Based on the conducted study, the mean information value at thirteen sites in river quality class I exceeded 4.0, with 6 to 28 species recorded at a site. It should be noted that at some sites, despite the large number of species found (e.g. 22 species at site 686), the information value was insufficient. On the other hand, there are sites where 6, 8 or 9 species were reported, but this was sufficient in terms of information to conclude that a given site was complete. Twelve sites in quality class II exceeded the threshold for the mean information required for a complete inventory (including two sites with only 7 and 9 species). The other sites did not have a sufficient number of species or a satisfactory information value. Eight sites in class III reached a sufficient information level, including one site with only 8 species. At the other sites, a sufficient information level was obtained following a considerable effort to complete the study (as many as 23 species recorded at a site). Only five sites in quality class IV were completely inventoried (including 8 species at one site), while the information threshold at the other sites was too low to consider the sites as completely inventoried. Five sites in quality class V achieved a high information value (from 4.2 to 4), while in the other cases the species identification must be considered incomplete. Consequently, these sites are not reliable for further analysis (Table 4).

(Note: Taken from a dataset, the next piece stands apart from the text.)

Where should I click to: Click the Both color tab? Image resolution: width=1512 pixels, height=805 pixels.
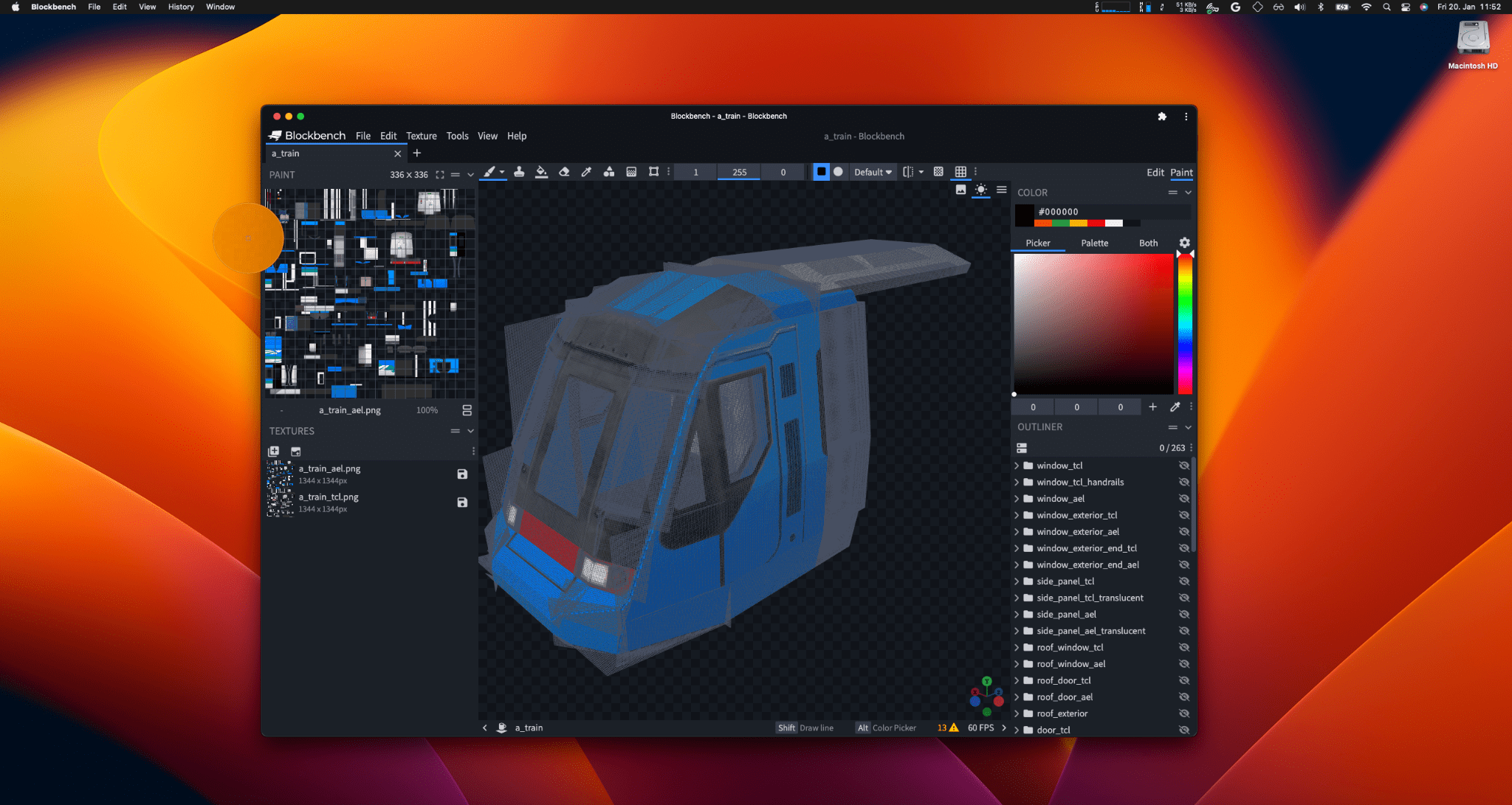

The slow natural response of biological indicators to changing environmental conditions and the relatively small possibility of increasing the sampling frequency for biological parameters are an issue for all European water monitoring systems. Therefore, an attempt to solve some of the methodological dilemmas related to sampling, necessary to obtain reliable assessment results is very relevant and may be the first step toward solving numerous ecological issues, such as the likelihood of misclassification of biological elements in surface waters (Loga & Wierzchołowska-Dziedzic 2017). In specific cases where the indicator value is close to the threshold value between good and moderate status classes, these analyses are of particular importance as their results are crucial for water management and water protection decisions. It should be noted that statistical uncertainty in the evaluated ecological status of homogenous waters based on biological parameters may be much higher than the uncertainty based on frequently measured physicochemical indicators. The requirements of the Water Framework Directive (WFD) regarding the determination of the status of watercourses based on biological indices (in particular MIR) may contribute to an increasing risk of errors in decision making related to water management based on the WFD. This study addresses an unresolved bioethical problem by attempting to answer the question “how many species are required to obtain a reliable assessment result with a minimum level of uncertainty”. Monitoring data used for this analysis represent a relatively large database of lowland rivers in Poland. Considering the results obtained while determining the criterion for lowland rivers, the proposed method could be easily extended to rivers of other types in Poland and Europe. The analyses could be performed for other indicators, such as the phytoplankton index (IFPL, Błachuta et al. 2012; Mischke et al. 2011), the diatom index (IO, Błachuta et al. 2010; Rimet et al. 2012) and the multimetric benthic invertebrate index (MMI, Bis et al. 2013; Lewin et al. 2013). With regard to these elements, there is no problem of insufficient data collection, as the relevant data have been collected by all EU countries for several decades.
Determining the completeness of a sample is consistent with the necessity to integrate many monitoring actions in order to systematize and make rational use of environmental monitoring data. The general concept of a hierarchical perspective was proposed by Loga (2012) and assumed that elementary measurement errors would be considered via a hierarchical structure of procedures applied to define the water status in compliance with WFD.